To wrap up, I am reminded of the slogan that I used in the title of this entry: “Je me souviens”. In English, it means “I remember” and it is found on the province’s coat of arms. Many people take it a step further and feel that it serves as Quebec’s official motto. The phrase comes from a 19th century poem that looked back to Quebec’s origins as the French colony of New France, and that Quebec would never forget its roots, heritage, customs and traditions. In February 1978, almost two years after the Parti Quebecois came to power, they changed our car license plates so that instead of reading “La Belle Province”, they would now say “Je me souviens”. The licence plates remain unchanged to this day.

As I end this blog entry here in Knowlton, those words come back to me. “Je me souviens”. I remember skiing the snowy hills of Bromont and Owls Head. I remember swimming in Lake Massawippi. I remember walking the streets of Sherbrooke. I remember my church’s summer camp at Cedar Lodge on Lake Memphremagog in June 1977, the closing event of our parish’s centennial celebrations. And hearing the bells from the Benedictine monastery at St. Benoit-du-Lac located just across the water as they called the monks to prayer. In an interesting coincidence they are celebrating their 100th anniversary this month. I remember special days and nights at our cottage that formed such a strong part of my childhood and early teenaged years. I remember those things and so much more. And in more recent times I remember our trip here last September and how emotional it felt to “come home” again. Finally, when I return to Hamilton in a few days, I will remember this trip that I am now on, and will look forward to more wonderful memories in future.

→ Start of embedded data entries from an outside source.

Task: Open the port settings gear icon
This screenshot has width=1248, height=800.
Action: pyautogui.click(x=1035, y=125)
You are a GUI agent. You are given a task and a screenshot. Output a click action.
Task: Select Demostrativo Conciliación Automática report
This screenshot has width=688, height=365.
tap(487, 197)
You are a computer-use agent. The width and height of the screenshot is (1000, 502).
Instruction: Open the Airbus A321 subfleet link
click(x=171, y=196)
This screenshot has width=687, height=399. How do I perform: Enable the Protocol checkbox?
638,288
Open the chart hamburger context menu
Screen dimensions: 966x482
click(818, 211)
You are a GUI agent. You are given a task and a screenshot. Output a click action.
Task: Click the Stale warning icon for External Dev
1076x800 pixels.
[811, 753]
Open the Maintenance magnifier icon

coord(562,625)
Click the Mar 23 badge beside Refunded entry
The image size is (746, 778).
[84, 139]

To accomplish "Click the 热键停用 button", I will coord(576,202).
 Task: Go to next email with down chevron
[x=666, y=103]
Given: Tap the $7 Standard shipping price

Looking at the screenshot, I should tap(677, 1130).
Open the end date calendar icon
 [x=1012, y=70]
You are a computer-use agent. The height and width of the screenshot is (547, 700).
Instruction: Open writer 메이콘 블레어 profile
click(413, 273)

How I do sum up all this? I guess the American music group The Eagles said it best. In their classic song “Hotel California”, the lyrics end with a very poignant line: “You can check out any time you like, but you can never leave”. Tomorrow afternoon (July 2), I will “check out” and leave this place for my return to Montreal. Then after a day there, it’s back to Hamilton and reality. But in my heart and soul I will never leave Quebec and never leave the Eastern Townships. This place is my home, the land that I love and always will.